| YOUR OBJECTIVE |
Skip the pictures, please, and write out exactly the lines from the opening of the data through the line containing "Select 'As it".

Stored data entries
BEGIN
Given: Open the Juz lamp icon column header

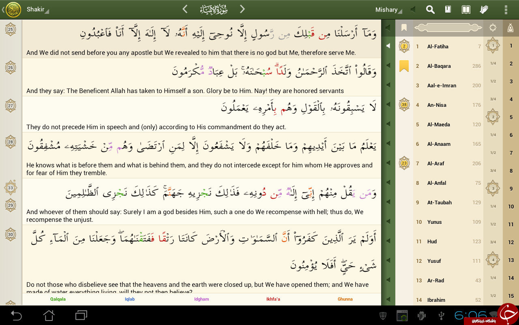Looking at the screenshot, I should point(511,28).
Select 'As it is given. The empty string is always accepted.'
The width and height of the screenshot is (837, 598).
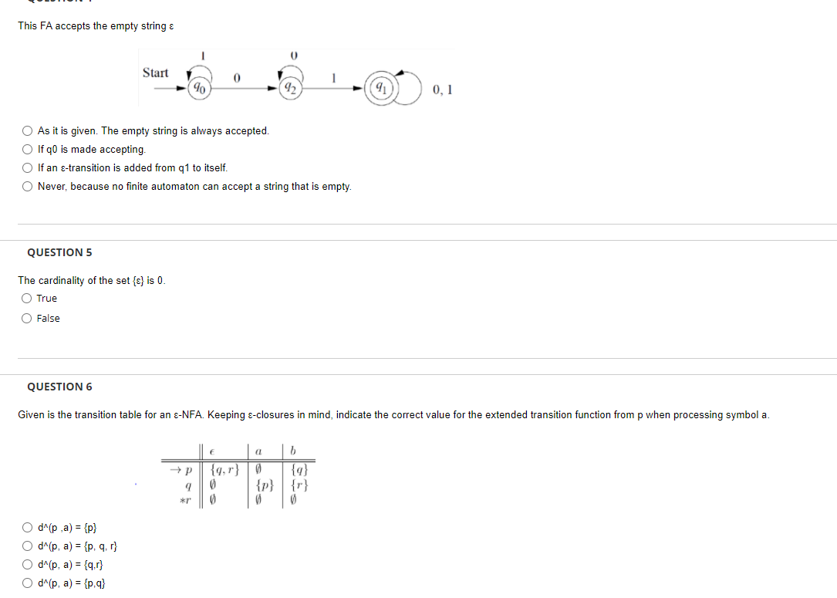coord(27,130)
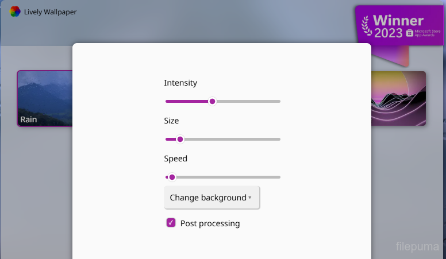Screen dimensions: 446x259
Task: Click the filepuma watermark text
Action: point(418,248)
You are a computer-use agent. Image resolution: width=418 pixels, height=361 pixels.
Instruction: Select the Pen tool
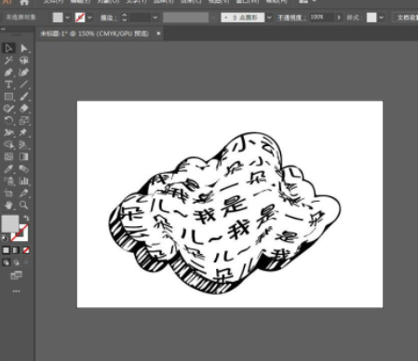click(8, 73)
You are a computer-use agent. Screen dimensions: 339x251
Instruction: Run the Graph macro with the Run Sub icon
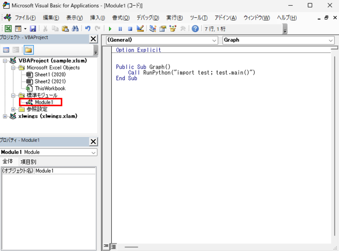point(110,29)
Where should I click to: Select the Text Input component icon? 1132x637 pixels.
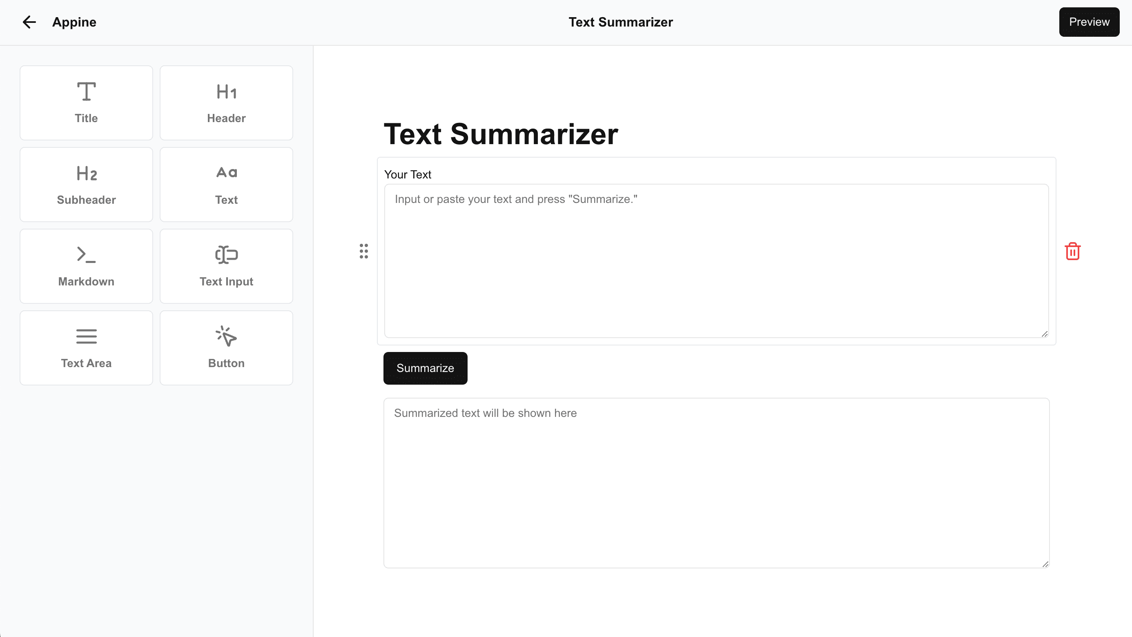(x=226, y=254)
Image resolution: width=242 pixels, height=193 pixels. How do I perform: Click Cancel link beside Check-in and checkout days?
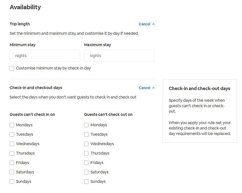pos(144,88)
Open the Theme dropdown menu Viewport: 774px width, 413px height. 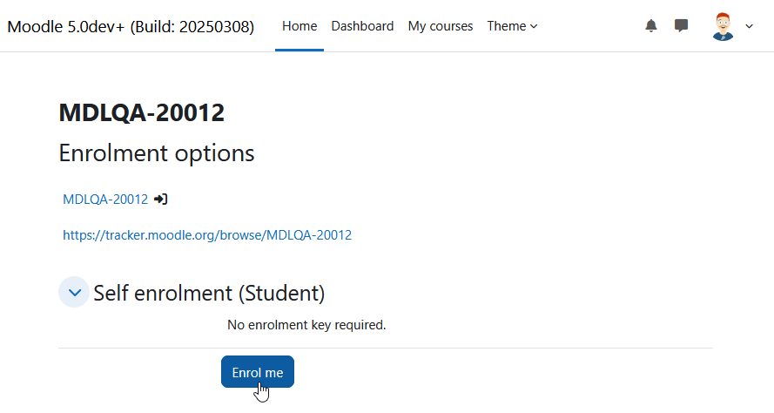(512, 25)
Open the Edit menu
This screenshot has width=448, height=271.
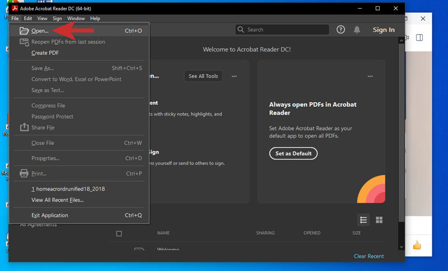(x=28, y=18)
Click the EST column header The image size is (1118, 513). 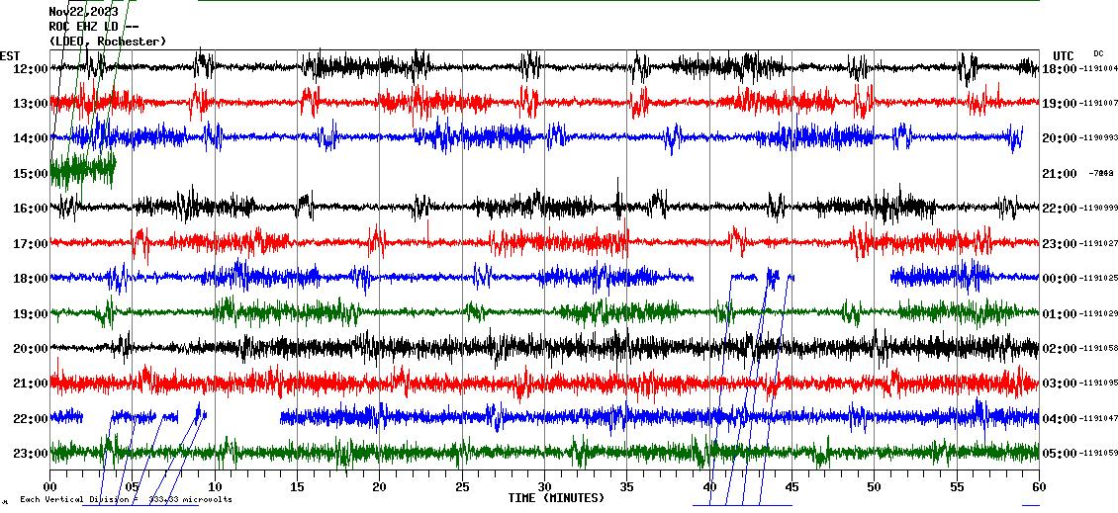coord(10,55)
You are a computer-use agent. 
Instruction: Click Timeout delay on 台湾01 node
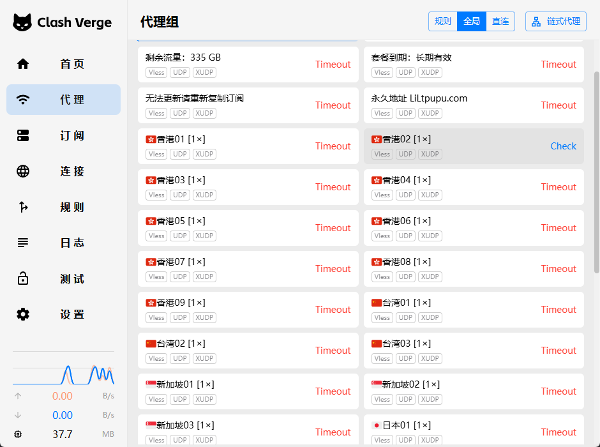pyautogui.click(x=559, y=310)
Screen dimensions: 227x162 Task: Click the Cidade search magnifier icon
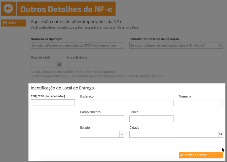pyautogui.click(x=221, y=134)
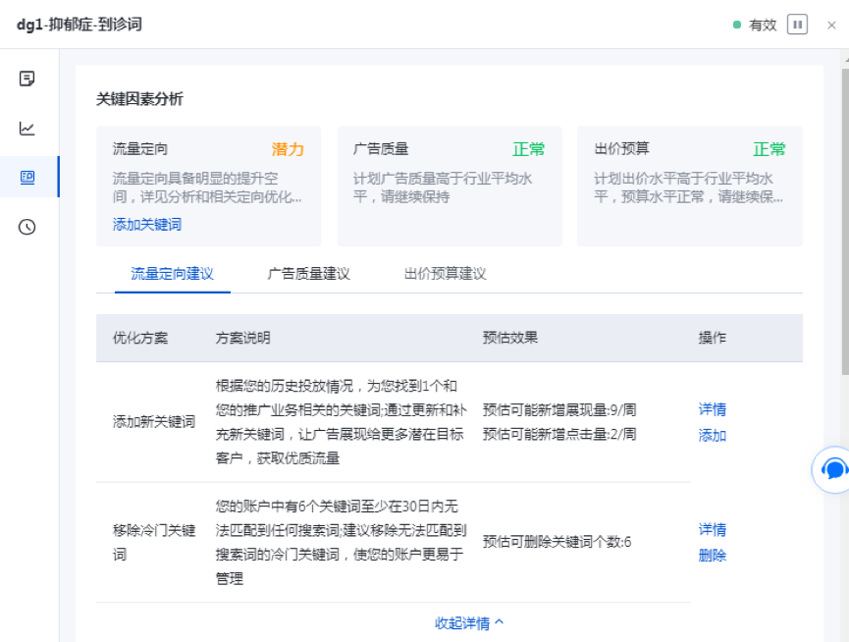Click the pause button next to 有效
Screen dimensions: 849x642
(x=797, y=25)
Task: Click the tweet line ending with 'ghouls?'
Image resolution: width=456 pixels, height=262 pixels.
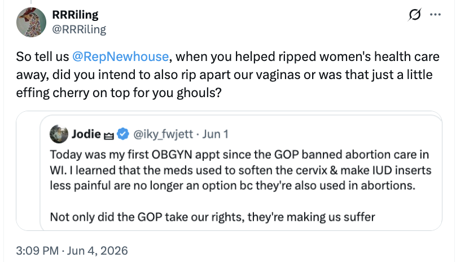Action: point(119,93)
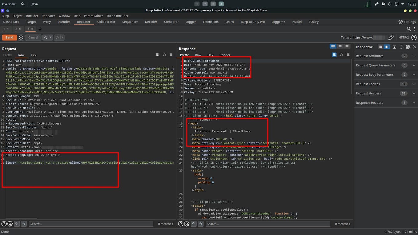Open Inspector settings gear icon

click(408, 47)
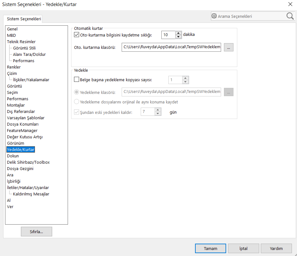This screenshot has width=297, height=256.
Task: Disable Oto-kurtarma bilgisini kaydetme checkbox
Action: [76, 35]
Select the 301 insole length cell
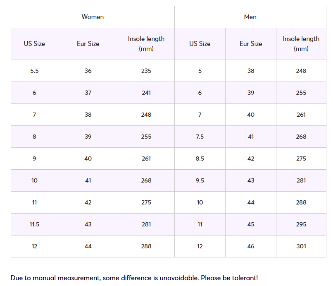333x286 pixels. pyautogui.click(x=301, y=246)
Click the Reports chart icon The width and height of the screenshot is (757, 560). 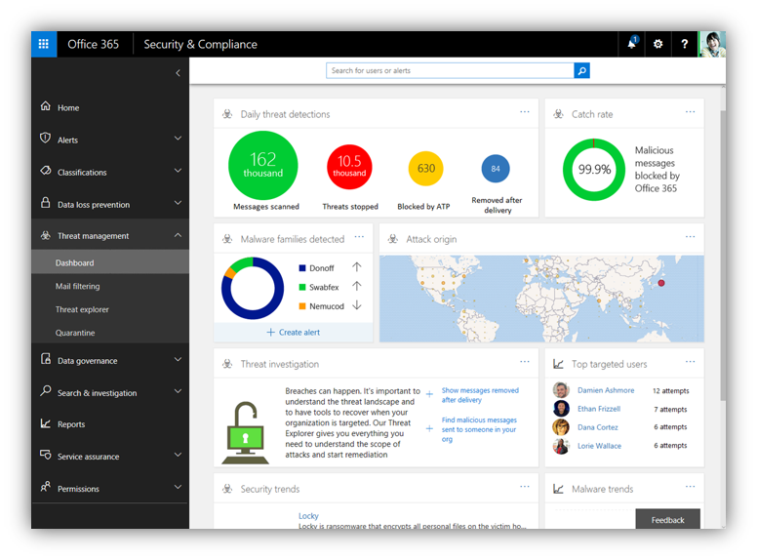point(45,424)
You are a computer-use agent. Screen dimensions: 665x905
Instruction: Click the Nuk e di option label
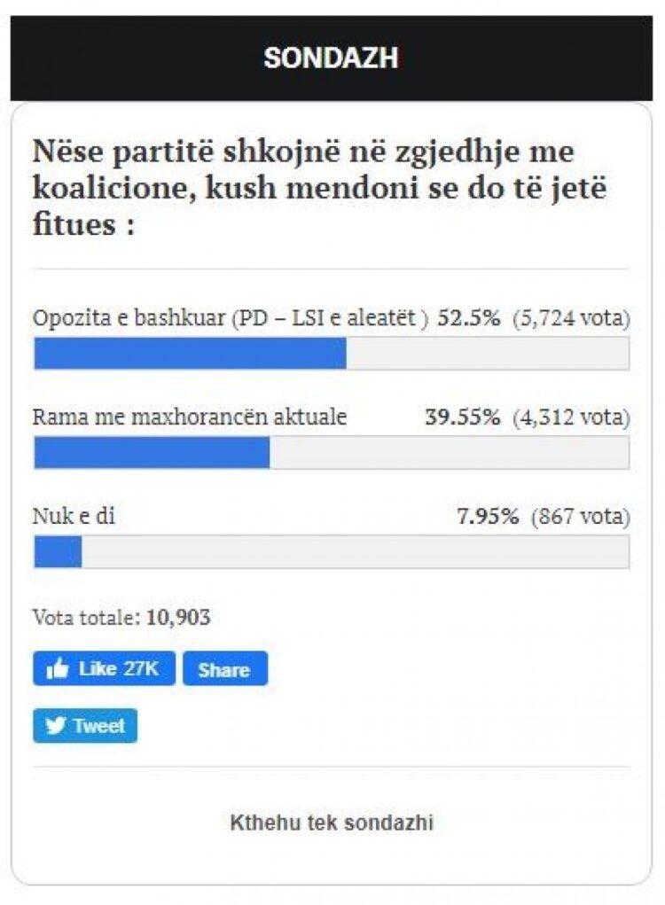tap(74, 515)
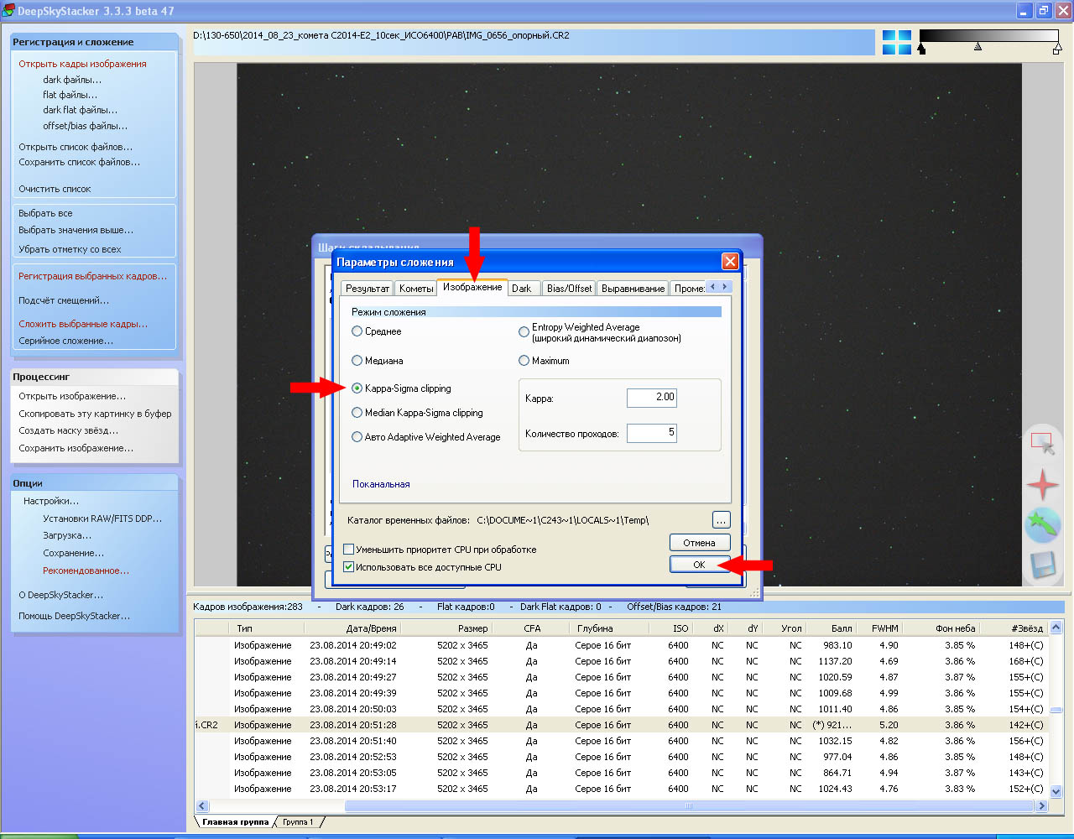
END
| TASK RESULT |
Given: Open the Juz lamp icon column header

Looking at the screenshot, I should point(511,28).
Select 'As it is given. The empty string is always accepted.'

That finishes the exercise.